Source data>

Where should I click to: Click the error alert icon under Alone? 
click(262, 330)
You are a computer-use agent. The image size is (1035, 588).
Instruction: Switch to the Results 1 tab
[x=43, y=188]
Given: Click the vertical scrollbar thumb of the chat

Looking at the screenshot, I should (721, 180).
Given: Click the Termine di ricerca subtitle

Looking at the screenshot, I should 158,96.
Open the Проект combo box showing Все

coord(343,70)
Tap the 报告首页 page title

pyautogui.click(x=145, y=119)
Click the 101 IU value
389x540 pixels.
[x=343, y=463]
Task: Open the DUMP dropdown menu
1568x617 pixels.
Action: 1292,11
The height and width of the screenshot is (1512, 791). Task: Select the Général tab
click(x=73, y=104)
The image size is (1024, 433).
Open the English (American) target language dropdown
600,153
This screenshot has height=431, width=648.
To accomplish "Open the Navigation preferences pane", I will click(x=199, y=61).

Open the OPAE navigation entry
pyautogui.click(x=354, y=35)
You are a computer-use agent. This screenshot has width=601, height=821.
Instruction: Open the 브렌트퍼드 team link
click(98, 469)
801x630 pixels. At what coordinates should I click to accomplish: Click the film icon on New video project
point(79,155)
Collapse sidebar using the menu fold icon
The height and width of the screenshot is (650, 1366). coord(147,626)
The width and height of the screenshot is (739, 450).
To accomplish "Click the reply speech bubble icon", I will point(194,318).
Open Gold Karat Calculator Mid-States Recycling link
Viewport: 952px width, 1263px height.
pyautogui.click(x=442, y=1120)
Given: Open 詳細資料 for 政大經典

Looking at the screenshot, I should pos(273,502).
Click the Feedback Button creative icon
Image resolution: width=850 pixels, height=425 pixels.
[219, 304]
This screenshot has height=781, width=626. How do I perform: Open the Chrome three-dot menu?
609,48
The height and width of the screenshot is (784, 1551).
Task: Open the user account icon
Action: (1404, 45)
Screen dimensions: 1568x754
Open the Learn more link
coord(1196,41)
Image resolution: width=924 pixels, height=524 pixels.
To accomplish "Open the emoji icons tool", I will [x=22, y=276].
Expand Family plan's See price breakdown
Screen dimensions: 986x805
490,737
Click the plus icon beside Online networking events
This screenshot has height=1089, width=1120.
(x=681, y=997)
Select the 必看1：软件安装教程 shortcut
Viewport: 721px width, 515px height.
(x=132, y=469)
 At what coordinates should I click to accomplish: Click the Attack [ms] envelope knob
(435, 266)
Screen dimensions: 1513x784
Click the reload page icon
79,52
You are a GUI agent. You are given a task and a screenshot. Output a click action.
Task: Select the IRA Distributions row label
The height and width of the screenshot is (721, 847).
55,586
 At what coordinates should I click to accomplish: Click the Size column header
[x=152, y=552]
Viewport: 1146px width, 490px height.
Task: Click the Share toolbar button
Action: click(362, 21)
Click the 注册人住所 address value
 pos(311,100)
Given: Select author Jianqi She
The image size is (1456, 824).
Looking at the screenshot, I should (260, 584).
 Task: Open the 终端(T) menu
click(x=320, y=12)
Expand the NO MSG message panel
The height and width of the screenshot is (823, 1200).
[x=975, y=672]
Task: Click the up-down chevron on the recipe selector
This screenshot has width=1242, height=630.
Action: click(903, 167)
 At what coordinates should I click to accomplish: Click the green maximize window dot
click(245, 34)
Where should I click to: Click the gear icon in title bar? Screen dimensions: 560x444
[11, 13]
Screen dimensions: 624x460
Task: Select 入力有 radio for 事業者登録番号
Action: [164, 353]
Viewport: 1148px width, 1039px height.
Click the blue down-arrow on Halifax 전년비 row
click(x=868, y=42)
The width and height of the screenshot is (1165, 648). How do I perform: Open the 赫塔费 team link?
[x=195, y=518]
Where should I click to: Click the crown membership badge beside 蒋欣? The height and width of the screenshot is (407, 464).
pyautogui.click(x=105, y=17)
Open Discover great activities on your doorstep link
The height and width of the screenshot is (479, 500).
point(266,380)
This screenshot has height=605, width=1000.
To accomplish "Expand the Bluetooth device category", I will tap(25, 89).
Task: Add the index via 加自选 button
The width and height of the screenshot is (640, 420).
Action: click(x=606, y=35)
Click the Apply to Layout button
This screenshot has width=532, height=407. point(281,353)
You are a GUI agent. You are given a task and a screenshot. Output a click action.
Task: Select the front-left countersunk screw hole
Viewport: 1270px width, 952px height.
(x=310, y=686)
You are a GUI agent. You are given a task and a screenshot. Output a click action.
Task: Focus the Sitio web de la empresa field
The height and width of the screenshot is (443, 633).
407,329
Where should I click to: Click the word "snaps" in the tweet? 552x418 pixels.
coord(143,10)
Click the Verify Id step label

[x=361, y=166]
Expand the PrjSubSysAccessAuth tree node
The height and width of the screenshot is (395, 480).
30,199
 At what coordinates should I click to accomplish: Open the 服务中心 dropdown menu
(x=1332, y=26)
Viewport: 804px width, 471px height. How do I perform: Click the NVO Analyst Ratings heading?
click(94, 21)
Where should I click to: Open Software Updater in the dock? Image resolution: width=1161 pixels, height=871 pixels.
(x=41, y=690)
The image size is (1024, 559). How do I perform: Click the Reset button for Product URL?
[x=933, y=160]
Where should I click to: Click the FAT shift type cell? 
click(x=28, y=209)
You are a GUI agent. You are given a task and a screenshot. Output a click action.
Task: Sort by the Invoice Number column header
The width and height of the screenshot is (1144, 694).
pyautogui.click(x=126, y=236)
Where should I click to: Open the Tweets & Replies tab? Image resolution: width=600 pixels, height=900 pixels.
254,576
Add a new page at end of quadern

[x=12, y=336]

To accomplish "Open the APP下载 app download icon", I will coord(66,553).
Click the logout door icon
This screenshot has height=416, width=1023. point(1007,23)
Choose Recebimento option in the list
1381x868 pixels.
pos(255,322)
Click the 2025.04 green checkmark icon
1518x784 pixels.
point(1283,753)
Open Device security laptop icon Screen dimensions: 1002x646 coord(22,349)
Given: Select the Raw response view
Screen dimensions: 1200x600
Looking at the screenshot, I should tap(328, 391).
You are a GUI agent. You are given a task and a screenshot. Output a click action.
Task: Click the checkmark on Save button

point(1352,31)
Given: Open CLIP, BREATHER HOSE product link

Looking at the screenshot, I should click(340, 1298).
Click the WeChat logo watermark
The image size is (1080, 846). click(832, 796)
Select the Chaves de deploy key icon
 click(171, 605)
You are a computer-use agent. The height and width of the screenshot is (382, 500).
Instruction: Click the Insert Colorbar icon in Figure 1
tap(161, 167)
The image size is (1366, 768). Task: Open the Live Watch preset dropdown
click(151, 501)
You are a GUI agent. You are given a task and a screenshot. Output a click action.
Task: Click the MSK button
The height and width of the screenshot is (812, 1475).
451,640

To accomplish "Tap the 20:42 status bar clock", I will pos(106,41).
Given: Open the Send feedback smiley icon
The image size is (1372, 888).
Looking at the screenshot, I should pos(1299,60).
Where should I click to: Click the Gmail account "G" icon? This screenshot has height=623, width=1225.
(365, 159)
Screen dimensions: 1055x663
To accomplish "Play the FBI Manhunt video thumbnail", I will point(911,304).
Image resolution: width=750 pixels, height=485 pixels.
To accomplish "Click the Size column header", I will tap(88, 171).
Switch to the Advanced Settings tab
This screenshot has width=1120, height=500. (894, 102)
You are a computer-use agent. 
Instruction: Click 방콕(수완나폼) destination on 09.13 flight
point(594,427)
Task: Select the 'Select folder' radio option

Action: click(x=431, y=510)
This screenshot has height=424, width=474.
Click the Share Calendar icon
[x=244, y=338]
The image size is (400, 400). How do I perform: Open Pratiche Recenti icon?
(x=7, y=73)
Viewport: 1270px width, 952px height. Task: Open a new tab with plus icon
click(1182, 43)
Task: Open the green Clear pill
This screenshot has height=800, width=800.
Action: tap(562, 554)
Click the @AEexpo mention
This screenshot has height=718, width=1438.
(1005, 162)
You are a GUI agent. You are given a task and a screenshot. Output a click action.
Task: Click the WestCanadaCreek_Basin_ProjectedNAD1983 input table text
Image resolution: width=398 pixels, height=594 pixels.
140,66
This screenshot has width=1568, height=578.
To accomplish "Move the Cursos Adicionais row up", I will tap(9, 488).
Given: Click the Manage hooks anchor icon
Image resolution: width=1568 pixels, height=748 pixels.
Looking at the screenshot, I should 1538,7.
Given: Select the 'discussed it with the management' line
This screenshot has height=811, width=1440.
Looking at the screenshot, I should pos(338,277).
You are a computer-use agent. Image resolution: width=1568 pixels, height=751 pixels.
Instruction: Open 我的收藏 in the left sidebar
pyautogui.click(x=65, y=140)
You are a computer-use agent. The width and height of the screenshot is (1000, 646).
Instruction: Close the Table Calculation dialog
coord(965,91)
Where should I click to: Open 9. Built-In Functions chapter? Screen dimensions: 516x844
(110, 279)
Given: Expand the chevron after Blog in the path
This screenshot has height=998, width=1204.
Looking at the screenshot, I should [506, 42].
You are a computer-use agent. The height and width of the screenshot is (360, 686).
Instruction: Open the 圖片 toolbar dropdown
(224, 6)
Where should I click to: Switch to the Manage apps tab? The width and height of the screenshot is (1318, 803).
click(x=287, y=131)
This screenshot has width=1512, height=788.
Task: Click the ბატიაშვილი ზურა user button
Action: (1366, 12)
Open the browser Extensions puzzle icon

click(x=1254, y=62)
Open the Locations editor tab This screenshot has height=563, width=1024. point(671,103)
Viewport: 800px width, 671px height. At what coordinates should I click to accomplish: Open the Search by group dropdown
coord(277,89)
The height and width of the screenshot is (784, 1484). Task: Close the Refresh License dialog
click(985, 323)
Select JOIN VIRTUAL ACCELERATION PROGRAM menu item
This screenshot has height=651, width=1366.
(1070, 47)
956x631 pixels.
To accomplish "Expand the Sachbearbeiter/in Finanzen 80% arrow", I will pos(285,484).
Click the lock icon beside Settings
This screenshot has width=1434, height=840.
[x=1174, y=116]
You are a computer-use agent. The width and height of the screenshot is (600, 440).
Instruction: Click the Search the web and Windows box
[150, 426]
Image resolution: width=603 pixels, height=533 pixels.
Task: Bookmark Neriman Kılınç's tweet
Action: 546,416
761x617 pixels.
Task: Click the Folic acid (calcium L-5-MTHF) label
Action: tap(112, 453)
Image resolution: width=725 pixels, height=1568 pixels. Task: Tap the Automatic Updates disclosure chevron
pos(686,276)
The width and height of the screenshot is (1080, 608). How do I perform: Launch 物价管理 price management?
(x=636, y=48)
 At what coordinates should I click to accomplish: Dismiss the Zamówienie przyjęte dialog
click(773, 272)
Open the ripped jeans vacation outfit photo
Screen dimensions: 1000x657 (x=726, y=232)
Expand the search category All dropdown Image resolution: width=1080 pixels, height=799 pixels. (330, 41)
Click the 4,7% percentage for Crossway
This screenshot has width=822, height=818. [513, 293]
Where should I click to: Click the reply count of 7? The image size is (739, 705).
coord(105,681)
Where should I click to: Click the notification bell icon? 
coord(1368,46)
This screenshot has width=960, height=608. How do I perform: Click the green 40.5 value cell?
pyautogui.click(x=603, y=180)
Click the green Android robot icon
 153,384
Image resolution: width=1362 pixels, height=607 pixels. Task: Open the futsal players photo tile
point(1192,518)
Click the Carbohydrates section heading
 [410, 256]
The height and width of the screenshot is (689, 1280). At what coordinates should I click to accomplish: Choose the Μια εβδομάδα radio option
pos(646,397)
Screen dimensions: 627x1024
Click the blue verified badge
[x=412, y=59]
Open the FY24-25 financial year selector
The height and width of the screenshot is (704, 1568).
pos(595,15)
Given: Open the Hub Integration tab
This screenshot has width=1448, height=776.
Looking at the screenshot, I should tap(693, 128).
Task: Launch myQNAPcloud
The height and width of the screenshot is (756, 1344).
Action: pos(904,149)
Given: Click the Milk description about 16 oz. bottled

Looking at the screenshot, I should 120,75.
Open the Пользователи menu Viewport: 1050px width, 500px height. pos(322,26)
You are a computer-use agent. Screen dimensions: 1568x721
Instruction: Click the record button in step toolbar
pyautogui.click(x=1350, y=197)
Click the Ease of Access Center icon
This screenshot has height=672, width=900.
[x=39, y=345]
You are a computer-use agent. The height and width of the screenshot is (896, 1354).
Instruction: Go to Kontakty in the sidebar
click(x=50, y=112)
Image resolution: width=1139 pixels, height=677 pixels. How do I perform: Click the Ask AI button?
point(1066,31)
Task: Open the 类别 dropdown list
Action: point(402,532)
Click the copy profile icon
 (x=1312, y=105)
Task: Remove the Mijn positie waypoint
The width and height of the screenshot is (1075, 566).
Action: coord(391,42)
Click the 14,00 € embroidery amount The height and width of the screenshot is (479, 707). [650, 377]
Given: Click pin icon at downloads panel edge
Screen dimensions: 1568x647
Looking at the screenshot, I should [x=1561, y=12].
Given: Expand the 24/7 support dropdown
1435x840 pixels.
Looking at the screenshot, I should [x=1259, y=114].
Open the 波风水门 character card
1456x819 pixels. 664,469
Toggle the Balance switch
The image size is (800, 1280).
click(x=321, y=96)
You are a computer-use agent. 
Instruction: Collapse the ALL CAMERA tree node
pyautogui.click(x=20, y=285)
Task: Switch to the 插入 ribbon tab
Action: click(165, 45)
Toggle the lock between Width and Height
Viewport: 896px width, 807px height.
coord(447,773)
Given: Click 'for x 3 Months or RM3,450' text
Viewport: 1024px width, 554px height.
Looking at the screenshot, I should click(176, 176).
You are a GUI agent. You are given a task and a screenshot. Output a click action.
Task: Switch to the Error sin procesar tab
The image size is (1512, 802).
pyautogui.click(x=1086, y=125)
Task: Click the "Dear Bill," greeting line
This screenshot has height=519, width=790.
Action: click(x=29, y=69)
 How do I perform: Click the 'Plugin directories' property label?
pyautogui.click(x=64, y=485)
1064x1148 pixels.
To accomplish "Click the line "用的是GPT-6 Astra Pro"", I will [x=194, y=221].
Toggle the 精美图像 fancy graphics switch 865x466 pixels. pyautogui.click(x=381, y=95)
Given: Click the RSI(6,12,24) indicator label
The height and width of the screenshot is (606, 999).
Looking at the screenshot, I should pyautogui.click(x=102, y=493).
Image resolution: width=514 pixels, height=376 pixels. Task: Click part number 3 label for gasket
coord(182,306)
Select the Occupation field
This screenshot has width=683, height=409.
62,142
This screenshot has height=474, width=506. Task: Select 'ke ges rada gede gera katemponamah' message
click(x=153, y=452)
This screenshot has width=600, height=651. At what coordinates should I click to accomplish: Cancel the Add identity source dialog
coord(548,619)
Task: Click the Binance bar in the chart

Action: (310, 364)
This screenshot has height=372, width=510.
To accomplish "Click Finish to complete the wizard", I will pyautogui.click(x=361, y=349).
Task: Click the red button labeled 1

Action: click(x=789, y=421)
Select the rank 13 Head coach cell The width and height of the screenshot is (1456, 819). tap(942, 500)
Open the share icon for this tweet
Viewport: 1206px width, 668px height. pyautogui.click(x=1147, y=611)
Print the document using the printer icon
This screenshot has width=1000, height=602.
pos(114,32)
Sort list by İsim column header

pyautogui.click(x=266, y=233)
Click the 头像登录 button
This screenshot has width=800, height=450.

Brief>
Quote the data above from the line containing "Given: Expand the 24/7 support dropdown" to the line containing "Given: Click 'for x 3 Months or RM3,450' text", inclusive, and stop.

Solved problem>
Given: Expand the 24/7 support dropdown
1435x840 pixels.
Looking at the screenshot, I should [x=1259, y=114].
Open the 波风水门 character card
1456x819 pixels. 664,469
Toggle the Balance switch
The image size is (800, 1280).
click(x=321, y=96)
You are a computer-use agent. 
Instruction: Collapse the ALL CAMERA tree node
pyautogui.click(x=20, y=285)
Task: Switch to the 插入 ribbon tab
Action: click(165, 45)
Toggle the lock between Width and Height
Viewport: 896px width, 807px height.
coord(447,773)
Given: Click 'for x 3 Months or RM3,450' text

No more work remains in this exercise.